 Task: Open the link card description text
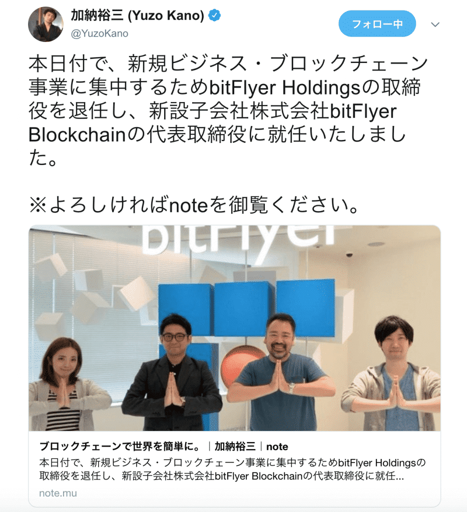232,469
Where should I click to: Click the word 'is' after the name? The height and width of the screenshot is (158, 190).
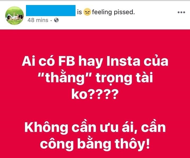[79, 12]
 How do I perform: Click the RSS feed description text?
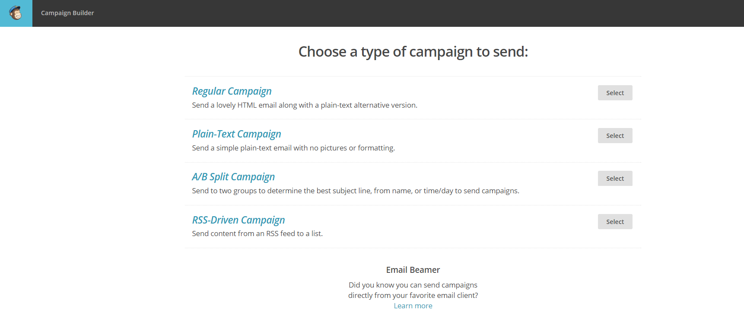258,233
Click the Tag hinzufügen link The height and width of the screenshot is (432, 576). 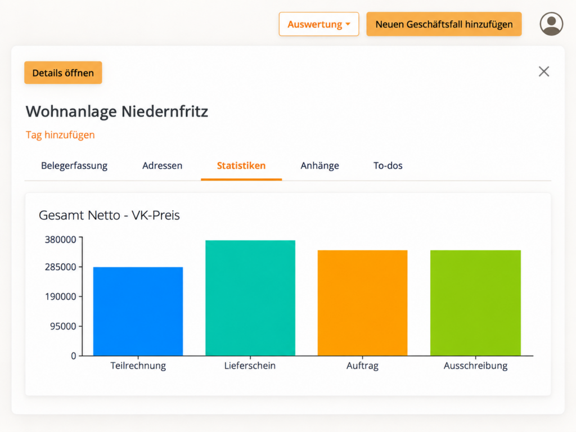click(60, 135)
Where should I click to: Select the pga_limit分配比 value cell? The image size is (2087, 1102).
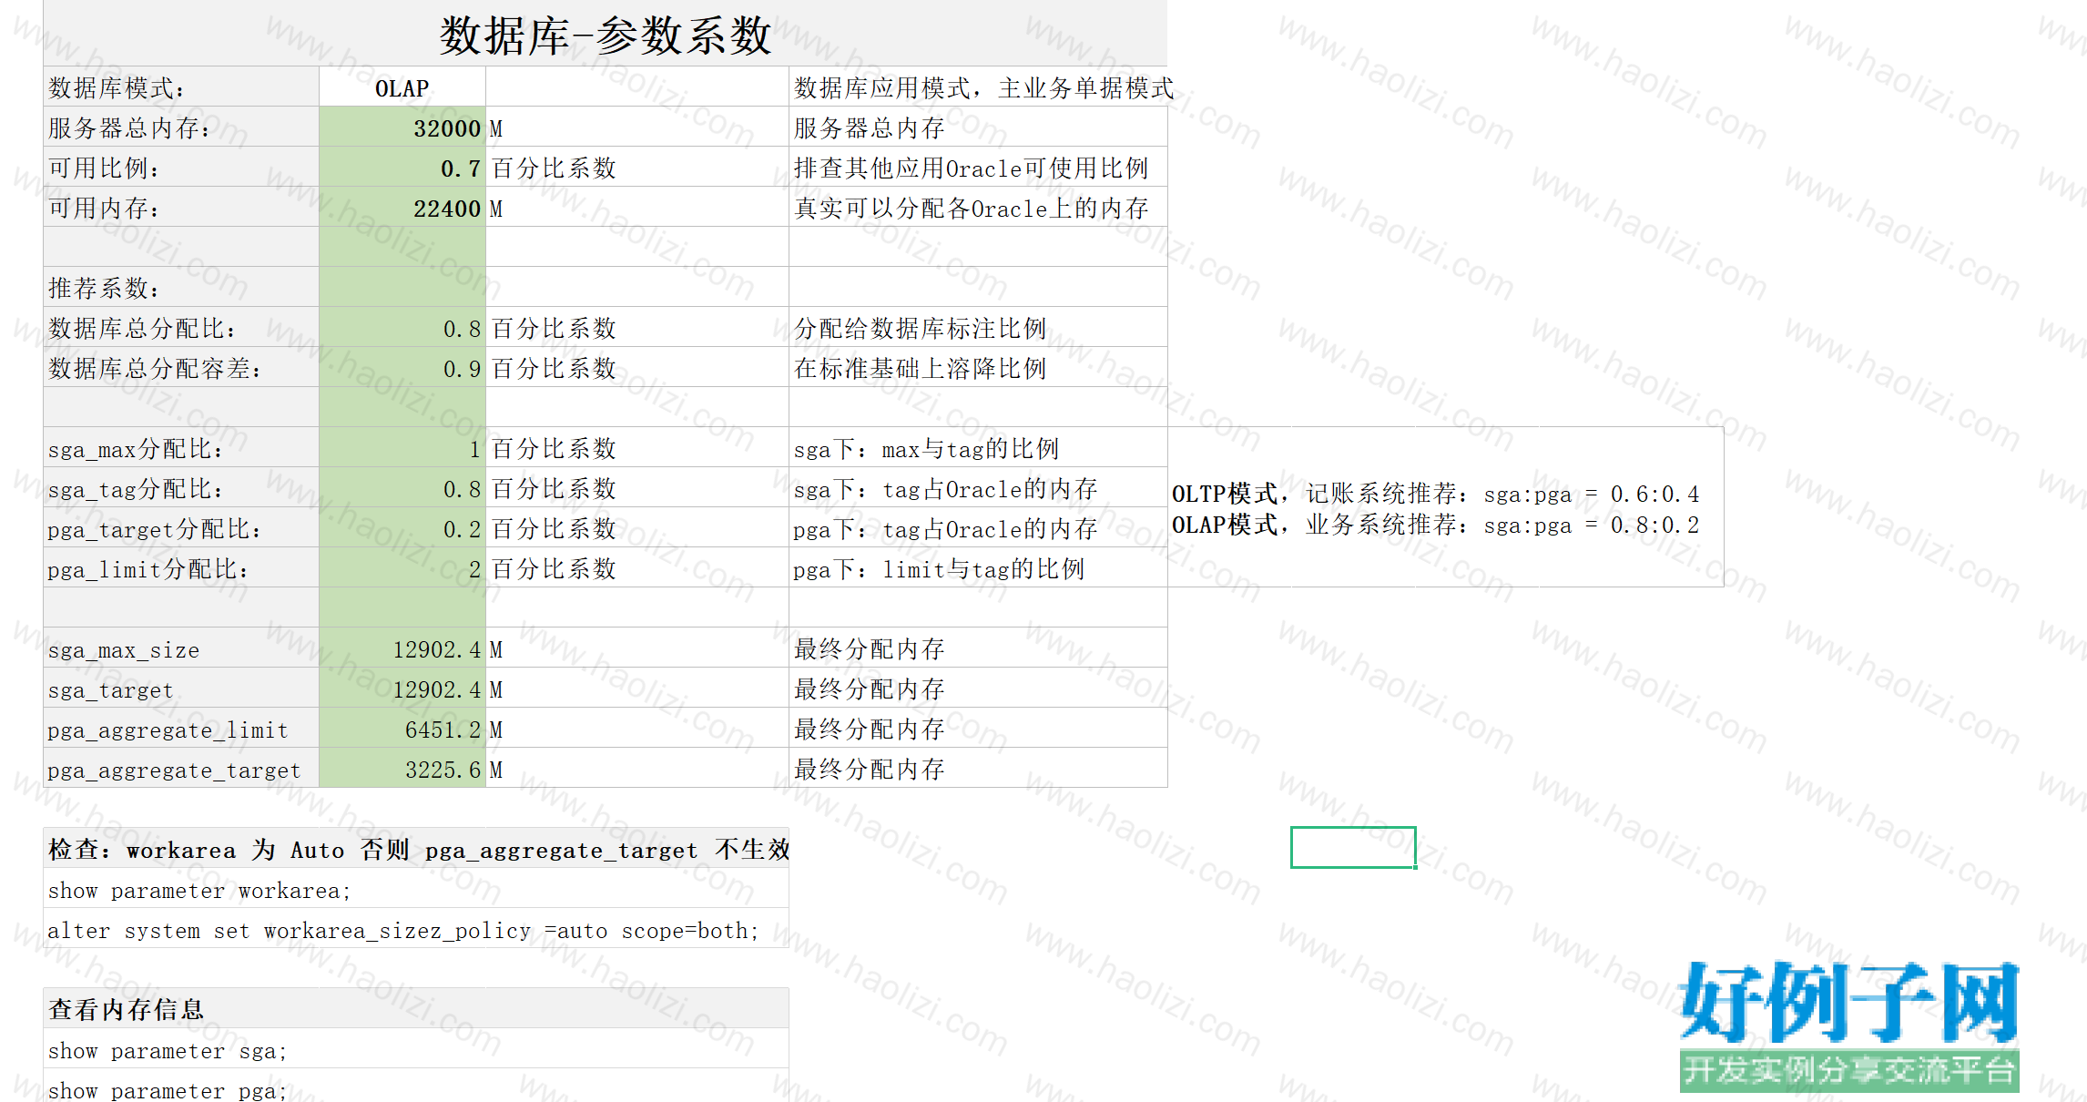(x=402, y=568)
# # # # #
# Your task
Output only the lines from the line that contains "Where should I click to: Select" through the end of the material, both ends included, and skip every picture.

# Answer to this exercise
Where should I click to: Select the pga_limit分配比 value cell? The image size is (2087, 1102).
(x=402, y=568)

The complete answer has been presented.